Rappel de Harvard
Je me souviens de mes soirées d’été dans un jardin ombragé de Cambridge. Un petit panneau de bienvenue dans le jardin portait les paroles de Dorothy Frances Gurney : « On est plus près du cœur de Dieu dans un jardin que n’importe où ailleurs sur terre » (« One is nearer God’s heart in a garden than anywhere else on earth »). Après l’année à Nieman, il y a la chaleur, le sentiment que le monde est une explosion de douceur. Les amis étaient partis un par un, et les soirées de célébration à la maison Lippman avec les « fellow Fellows » semblaient être une invention lointaine de l’imagination.
En été, on se débarrasse des vêtements superflus, on laisse tomber tous les fardeaux jusqu’à être presque nu. Sans mémoire. Sans rêves. Sans connaissance. Un verre de limonade, la peau et la sueur, un roman pour le simple plaisir de se perdre, la perfection mathématique de Bach, la brise et son accueil presque imperceptible.
Accumuler, accumuler. Accumuler des expériences, des données, des connaissances. Quand je suis arrivé à Harvard, j’étais anxieux, ambitieux. Avec l’intention de me remplir. C’était la curiosité, la fascination pour la pensée. J’ai suivi des cours de neurosciences, de mythologie, de philosophie de l’art, de politique, d’architecture, de phénoménologie de la religion. Je me suis plongé dans le Media Lab du MIT et ses paris délirants sur l’avenir.
Dans ce jardin, cet été-là, je ne voulais que du silence. Je ne pouvais plus écouter une seule conférence, je ne pouvais plus explorer un seul thème philosophique. J’étais saturé, vaincu, fatigué de moi, moi, moi, moi. Je veux raconter des histoires fascinantes, je veux savoir, je veux dire… Nous, journalistes, avons cette manie de celui qui tient le haut-parleur (qu’il s’agisse d’un journal, d’un magazine, d’une chaîne de télévision ou d’un blog), cette manie de vouloir être entendu à tout prix, de mesurer notre valeur en termes d’adeptes et d’impact. J’avais passé mes dix dernières années à me préoccuper de publier mes photos dans les plus grands magazines du monde. Était-ce cela que je voulais faire pour le reste de ma vie ?

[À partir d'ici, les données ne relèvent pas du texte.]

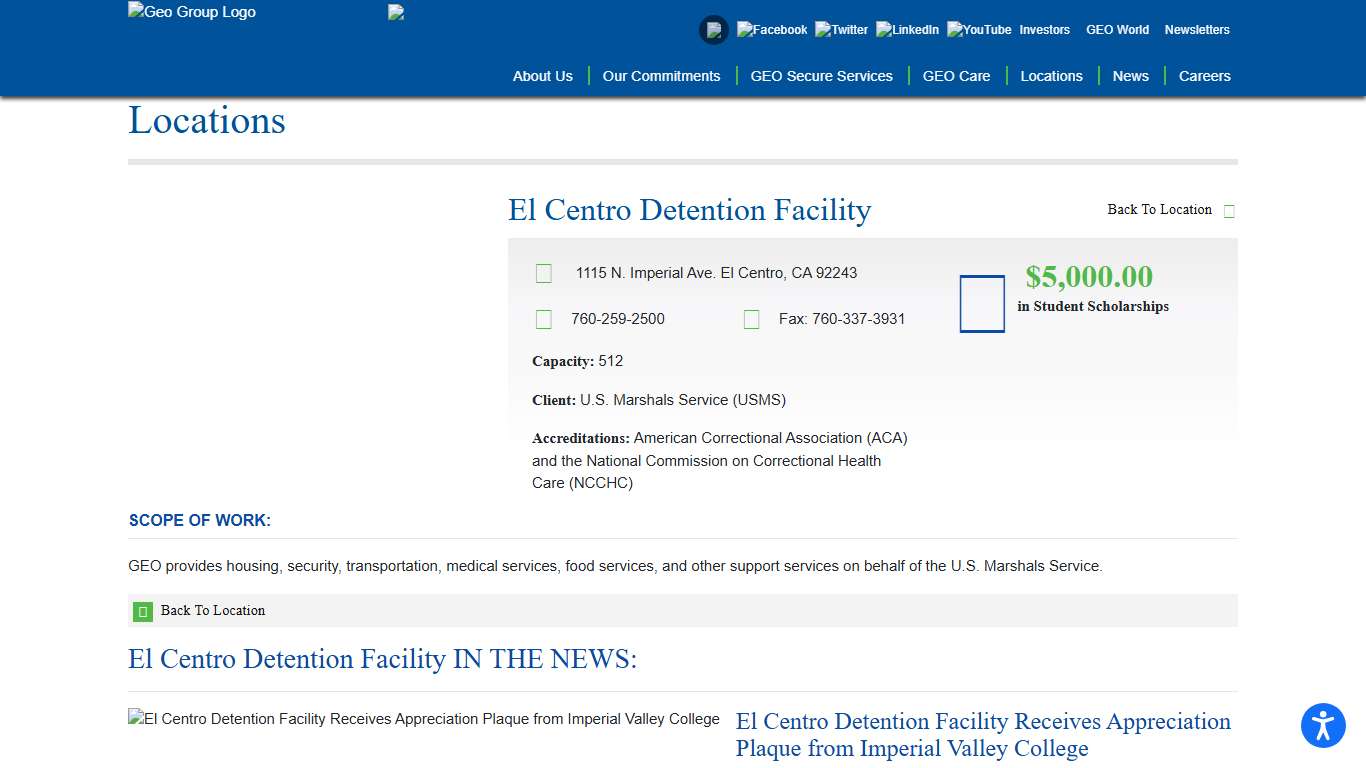1366x768 pixels.
Task: Click the fax icon beside 760-337-3931
Action: point(751,319)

Ce n’est pas ce qu’Harvard vous donne, c’est ce qu’Harvard vous enlève… Je commence à le comprendre maintenant. À Harvard, il faut descendre de sa suffisance, il y a tellement de gens extraordinaires et brillants. – Et ce qui est commun à presque tous ces gens, c’est leur passion, une passion irréductible pour ce qu’ils font. Et en plus… beaucoup souffrent d’une honnêteté radicale, d’une mise à nu devant eux-mêmes, avec leur grandeur et leurs misères, avec leurs peurs….
¿Comment m’a changé mon année à Nieman ? Maintenant, je consacre mon énergie à promouvoir la photographie latino-américaine, j’organise le plus grand concours de photojournalisme de la région, le POY Latam. Mon dernier projet consiste à photographier les jardins créés par la nature elle-même, pas par l’homme. J’avais besoin de quelque chose de simple, proche de mon âme.
Après avoir enlevé tous les vêtements, tous les ornements, il ne reste que le battement simple de vivre, il reste le vent, la sueur, la peau, l’ombre de cet arbre généreux. Je cligne des yeux et je découvre que tout a été un rêve. La vie emporte tout dans un grand tourbillon : la femme que j’aimais et qui m’a poussé à aller à Harvard est décédée.
Je sais seulement que la tendresse est une opportunité fugace et le seul pouvoir réel. Et malgré la douleur, je suis reconnaissant pour cet air qui entre dans mes poumons.